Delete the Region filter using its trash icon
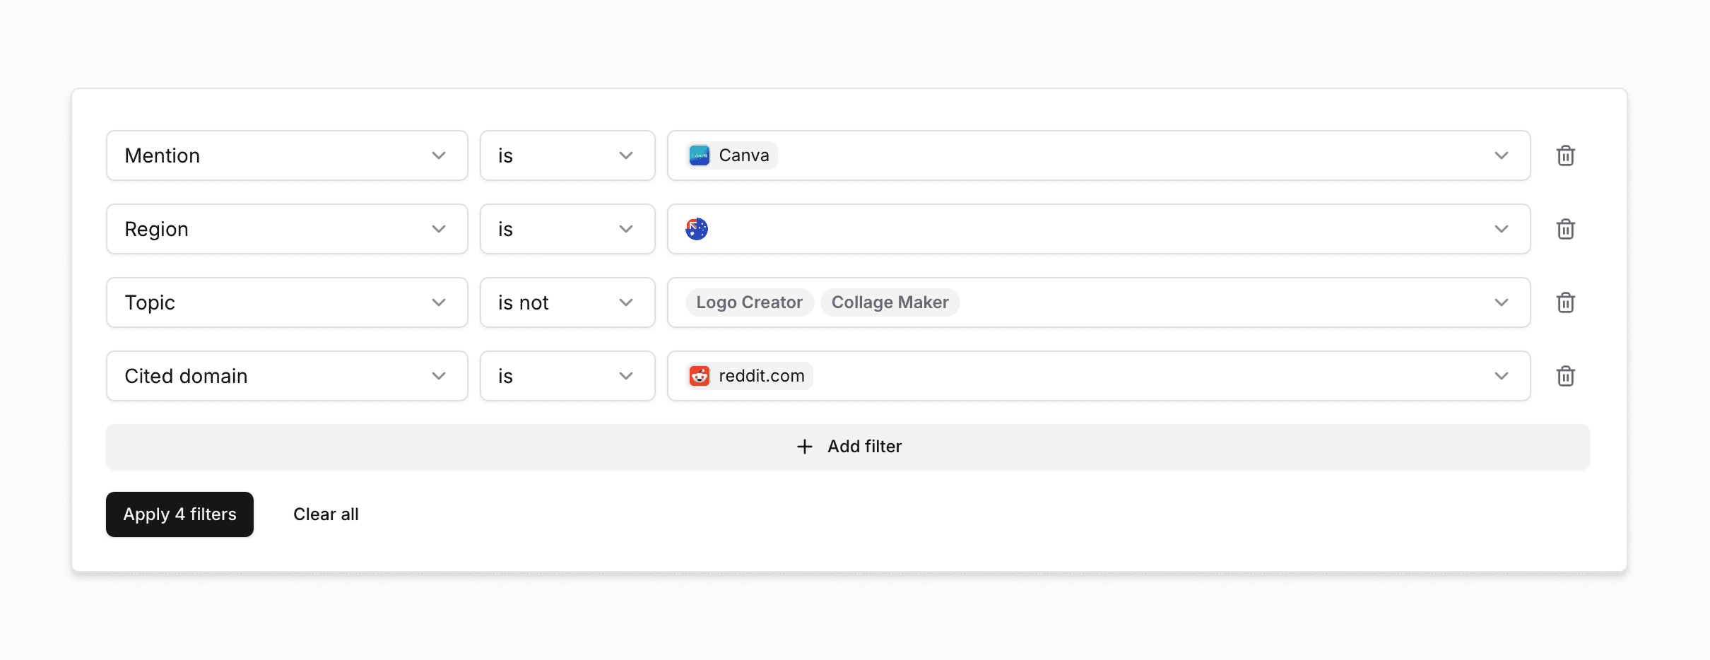The width and height of the screenshot is (1710, 660). coord(1566,228)
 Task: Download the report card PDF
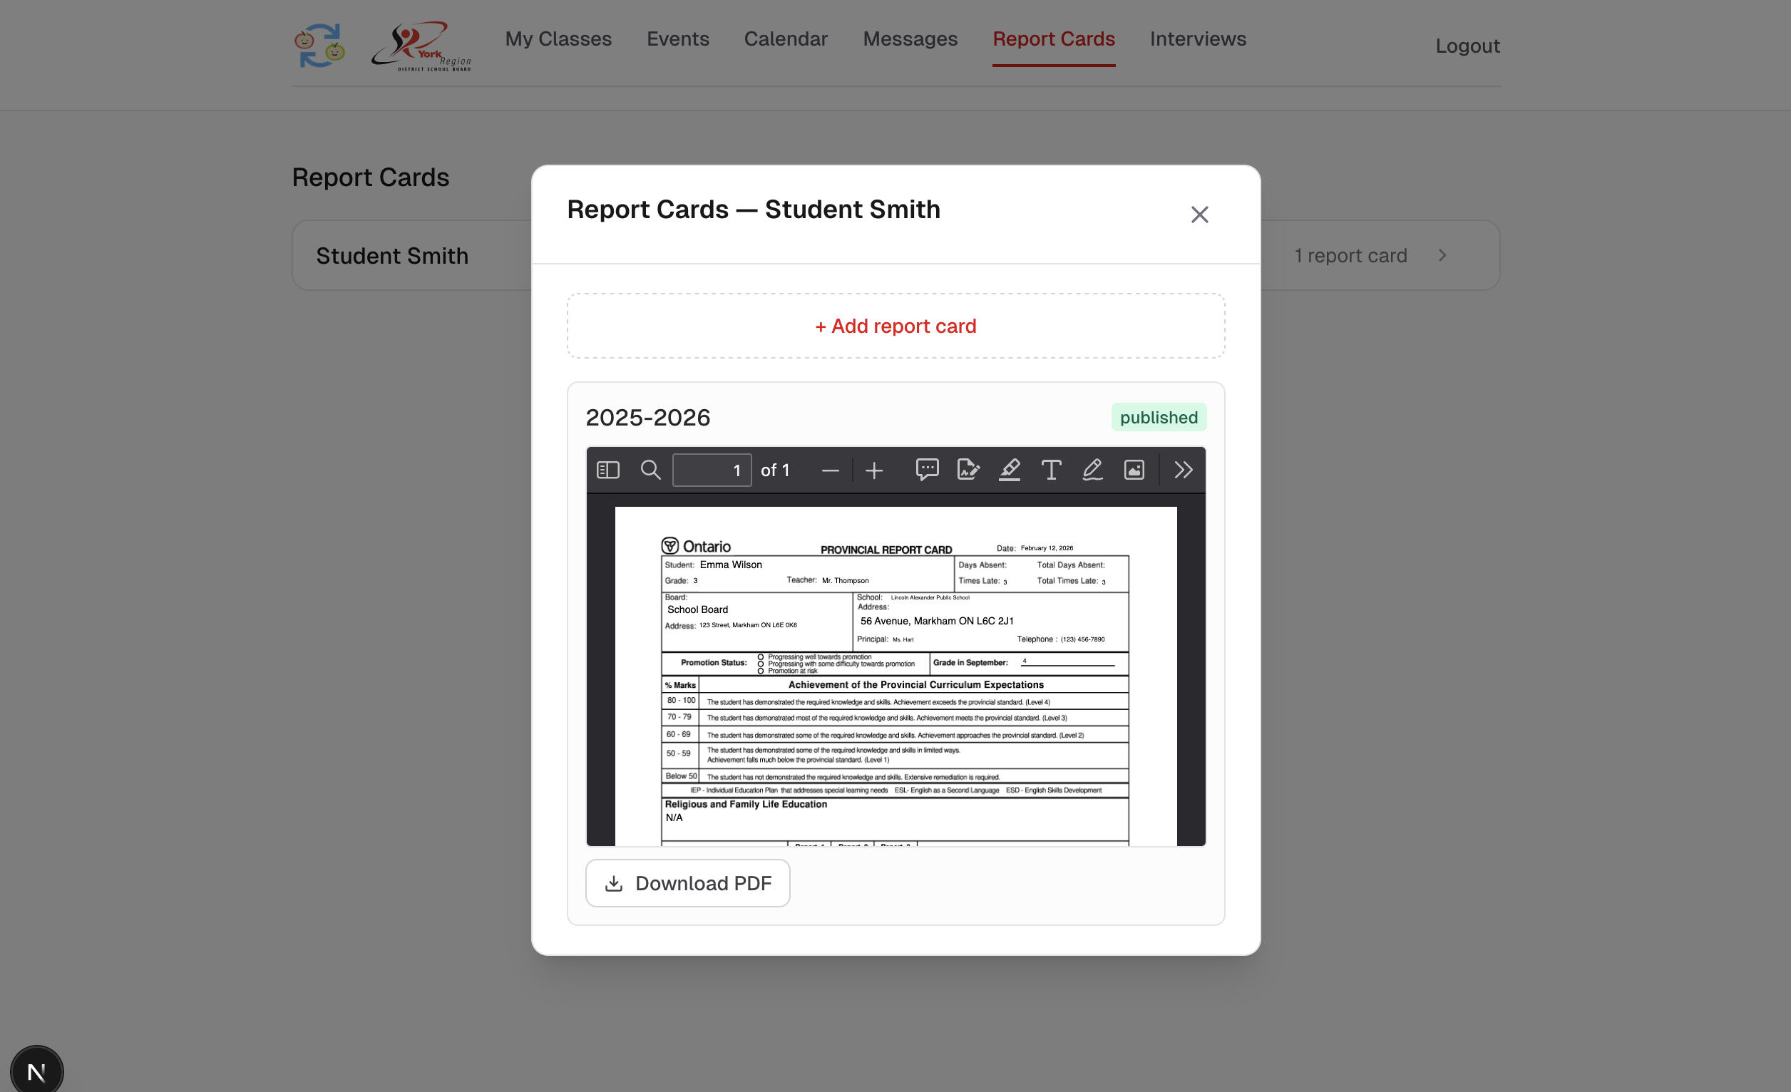click(687, 883)
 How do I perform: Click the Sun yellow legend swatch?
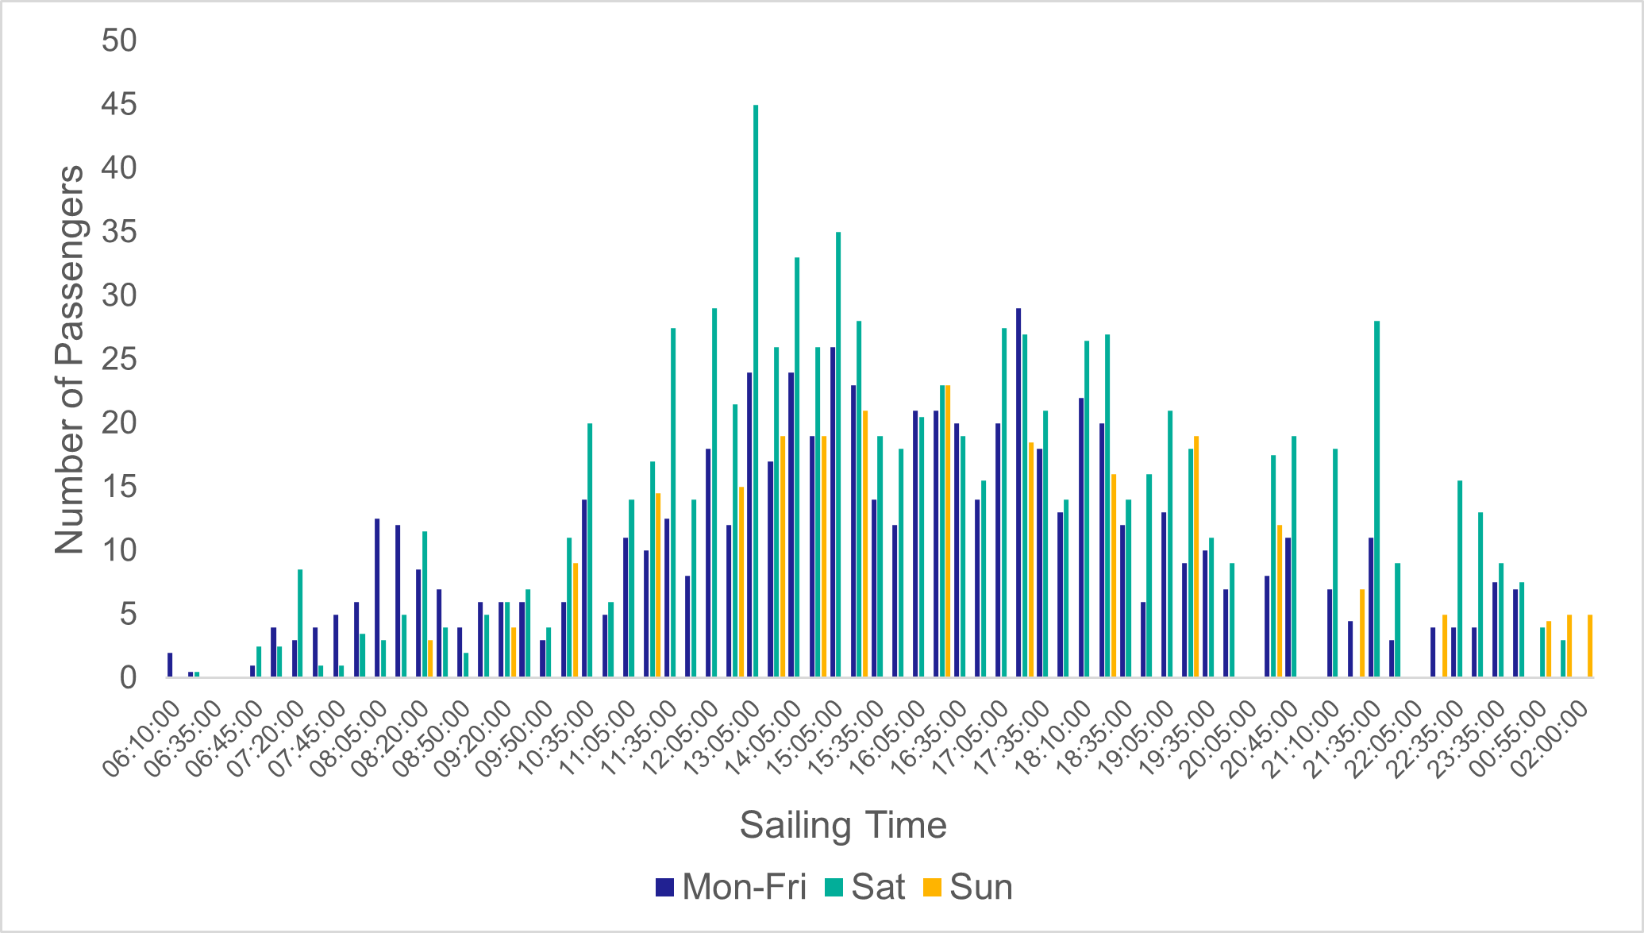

- - -

**Problem:**
All lines from the one containing "Task: Download the report card PDF" through the final line of the records are to be retyped exactly; no other lines and no pictures are to be included.

**Exercise output:**
 Task: Download the report card PDF
click(687, 883)
 How do I perform: Click the Sun yellow legend swatch?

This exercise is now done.